Le succès de “Rock Steady” donna un nouvel élan à leur carrière. La chanson présenta The Whispers à une nouvelle génération d’auditeurs et consolida leur statut comme l’un des groupes vocaux R&B les plus durables. L’album “Just Gets Better With Time” sur lequel figurait la chanson devint platine, prouvant que le groupe restait pertinent plus de vingt ans après sa formation.

La collaboration avec Babyface était importante car elle montrait que The Whispers pouvaient s’adapter aux évolutions musicales sans perdre leur identité. Alors que beaucoup de groupes des années 1970 et début 1980 peinaient avec les nouveaux sons de la fin des années 1980, The Whispers prospéraient. Leur qualité vocale et leur professionnalisme étaient intemporels.
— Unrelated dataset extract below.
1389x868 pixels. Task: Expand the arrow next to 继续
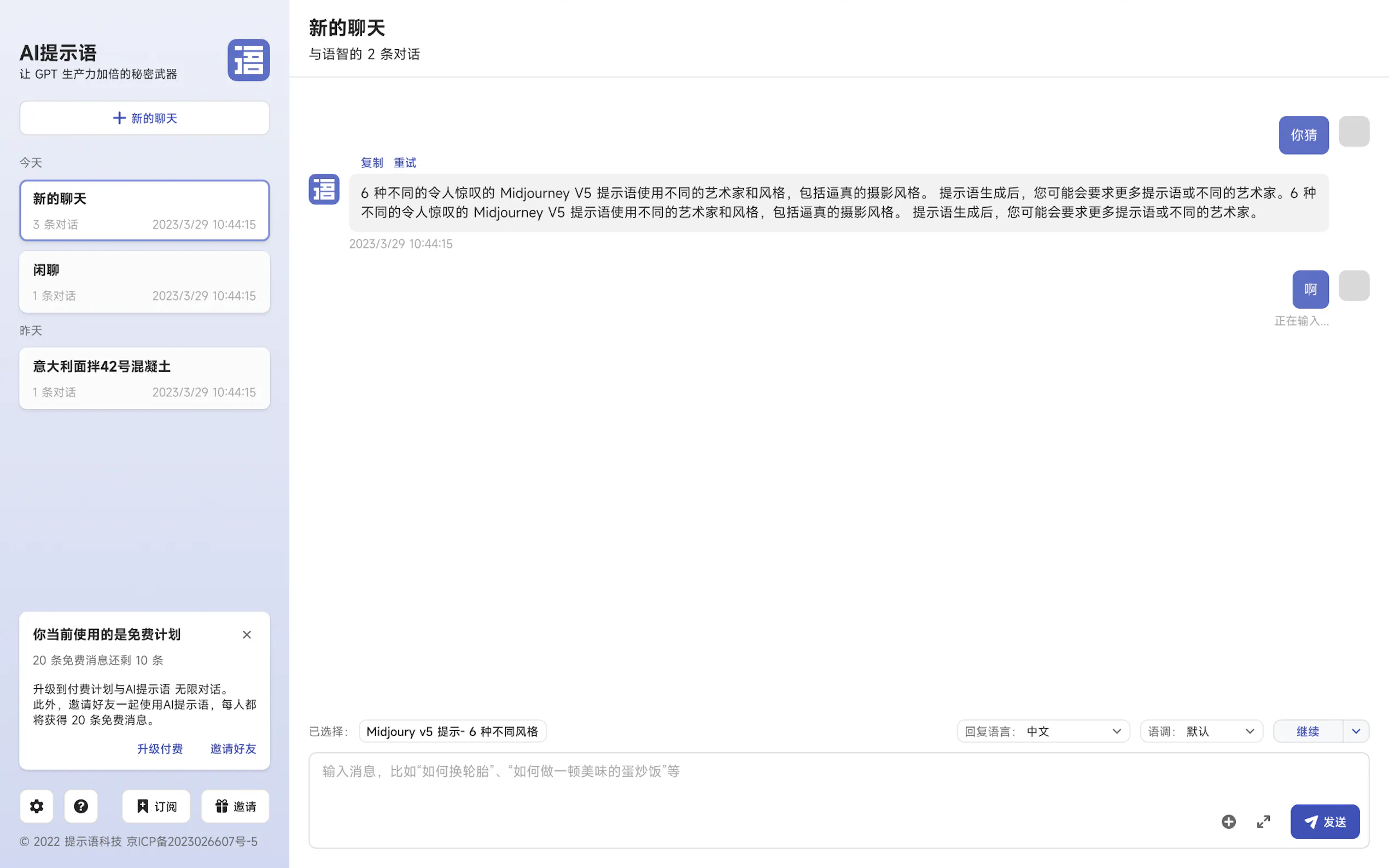tap(1356, 731)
The Whispers ont eu une carrière remarquable couvrant près de six décennies. Ils ont quinze singles R&B dans le top 10, huit albums R&B dans le top 10, sept albums en or, deux albums en platine et un album double platine. Leur musique a été samplée plus de 350 fois et est apparue dans plus de 600 compilations. Des films comme “Waiting to Exhale” et “Diary of a Mad Black Woman” ont utilisé leurs morceaux.

Le groupe a été intronisé au Vocal Group Hall of Fame en 2003, au Rhythm and Blues Hall of Fame en 2014, et a reçu de nombreux autres prix, dont un NAACP Image Award et le prestigieux Governors Award du chapitre de San Francisco des Grammy Awards. Leur carrière de cinq décennies témoigne de leur talent, de leur dévouement et de leur capacité à rester pertinents.
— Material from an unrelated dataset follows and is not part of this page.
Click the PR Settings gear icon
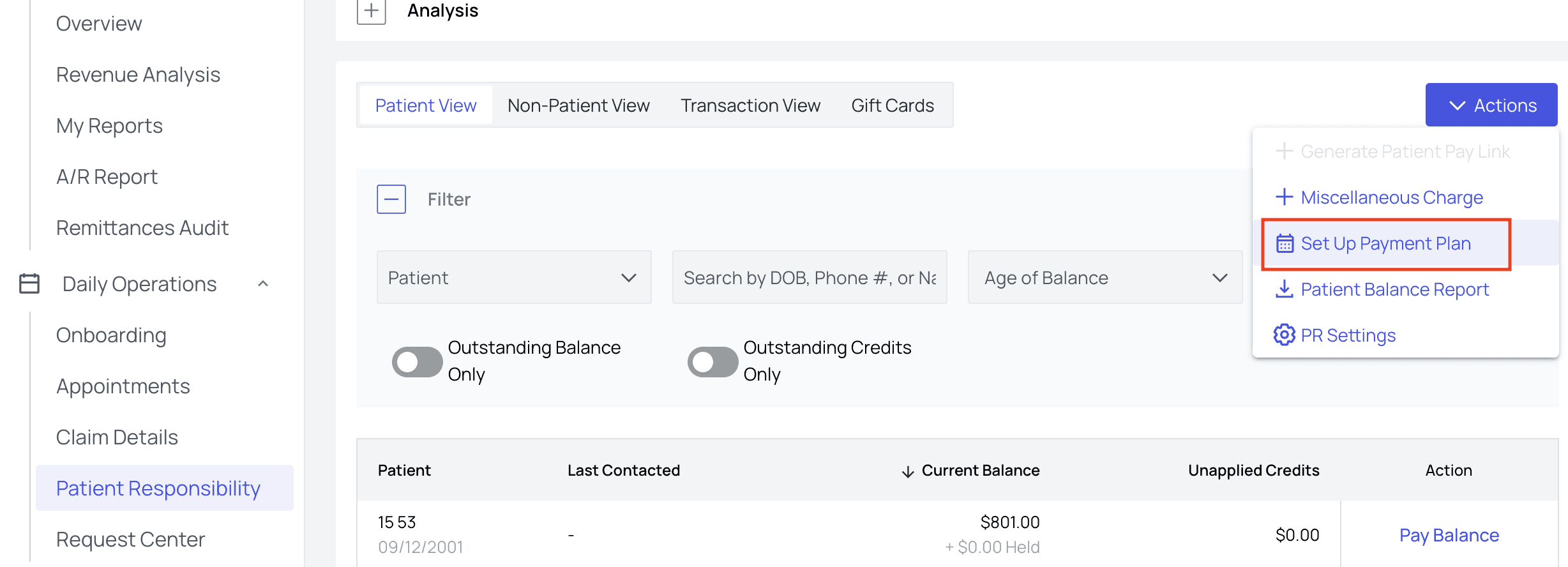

Tragiquement, le groupe a perdu deux de ses membres originaux. Marcus Hutson a pris sa retraite en 1992 en raison d’un cancer de la prostate et est décédé le 23 mai 2000. Nicholas Caldwell est décédé d’une insuffisance cardiaque le 5 janvier 2016, retrouvé par son épouse Alberta dans leur maison de Stockton. Walter Scott est décédé après une courte maladie le 26 juin 2025. Gordy Harmon est décédé le 5 janvier 2023 à Los Angeles à l’âge de 79 ans. Les membres restants Wallace Scotty Scott et Leaveil Degree ont décidé de continuer en duo, fidèles à la promesse faite à Walter. En 2022, ils ont commencé à réenregistrer leur catalogue pour récupérer les droits sur leurs masters, une tendance suivie également par des artistes comme Taylor Swift.

“And The Beat Goes On” reste le morceau le plus emblématique de The Whispers. La ligne de basse est immédiatement reconnaissable, le groove est intemporel et le message que la musique continue, malgré les obstacles, résonne toujours. À une époque où la disco était attaquée, ce morceau prouva que la bonne musique n’a pas besoin d’étiquettes. C’était de la disco, du funk, de la soul, mais surtout de la musique de danse pure et irrésistible.

Et tandis que l’industrie musicale évolue, les tendances vont et viennent, une chose reste constante. The beat goes on.